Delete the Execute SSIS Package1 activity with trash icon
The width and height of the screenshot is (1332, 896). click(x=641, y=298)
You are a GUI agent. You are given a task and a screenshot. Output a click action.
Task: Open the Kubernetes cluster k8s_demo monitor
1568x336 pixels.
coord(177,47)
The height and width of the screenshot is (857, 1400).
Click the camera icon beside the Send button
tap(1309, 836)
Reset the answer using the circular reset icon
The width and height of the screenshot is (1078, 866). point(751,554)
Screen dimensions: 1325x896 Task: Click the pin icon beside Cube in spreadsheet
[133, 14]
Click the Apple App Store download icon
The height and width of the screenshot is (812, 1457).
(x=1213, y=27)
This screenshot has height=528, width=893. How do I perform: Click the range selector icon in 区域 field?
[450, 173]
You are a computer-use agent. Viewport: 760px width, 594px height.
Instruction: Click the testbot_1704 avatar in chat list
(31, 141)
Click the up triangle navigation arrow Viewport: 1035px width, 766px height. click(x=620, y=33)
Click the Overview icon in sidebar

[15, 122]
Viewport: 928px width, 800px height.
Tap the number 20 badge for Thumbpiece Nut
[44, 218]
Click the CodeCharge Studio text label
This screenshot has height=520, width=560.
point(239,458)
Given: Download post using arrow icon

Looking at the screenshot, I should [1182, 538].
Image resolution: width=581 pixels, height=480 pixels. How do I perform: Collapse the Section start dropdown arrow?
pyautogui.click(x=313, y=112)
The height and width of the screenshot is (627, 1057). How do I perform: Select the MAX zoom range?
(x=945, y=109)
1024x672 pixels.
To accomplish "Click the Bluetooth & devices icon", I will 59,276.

» TASK GOAL: This exercise calls for the entries to be restated exactly.

» RESPONSE:
Delete the Execute SSIS Package1 activity with trash icon
The width and height of the screenshot is (1332, 896). click(x=641, y=298)
You are a GUI agent. You are given a task and a screenshot. Output a click action.
Task: Open the Kubernetes cluster k8s_demo monitor
1568x336 pixels.
coord(177,47)
The height and width of the screenshot is (857, 1400).
Click the camera icon beside the Send button
tap(1309, 836)
Reset the answer using the circular reset icon
The width and height of the screenshot is (1078, 866). point(751,554)
Screen dimensions: 1325x896 Task: Click the pin icon beside Cube in spreadsheet
[133, 14]
Click the Apple App Store download icon
The height and width of the screenshot is (812, 1457).
(x=1213, y=27)
This screenshot has height=528, width=893. How do I perform: Click the range selector icon in 区域 field?
[450, 173]
You are a computer-use agent. Viewport: 760px width, 594px height.
Instruction: Click the testbot_1704 avatar in chat list
(31, 141)
Click the up triangle navigation arrow Viewport: 1035px width, 766px height. click(x=620, y=33)
Click the Overview icon in sidebar

[15, 122]
Viewport: 928px width, 800px height.
Tap the number 20 badge for Thumbpiece Nut
[44, 218]
Click the CodeCharge Studio text label
This screenshot has height=520, width=560.
point(239,458)
Given: Download post using arrow icon

Looking at the screenshot, I should [1182, 538].
Image resolution: width=581 pixels, height=480 pixels. How do I perform: Collapse the Section start dropdown arrow?
pyautogui.click(x=313, y=112)
The height and width of the screenshot is (627, 1057). How do I perform: Select the MAX zoom range?
(x=945, y=109)
1024x672 pixels.
To accomplish "Click the Bluetooth & devices icon", I will 59,276.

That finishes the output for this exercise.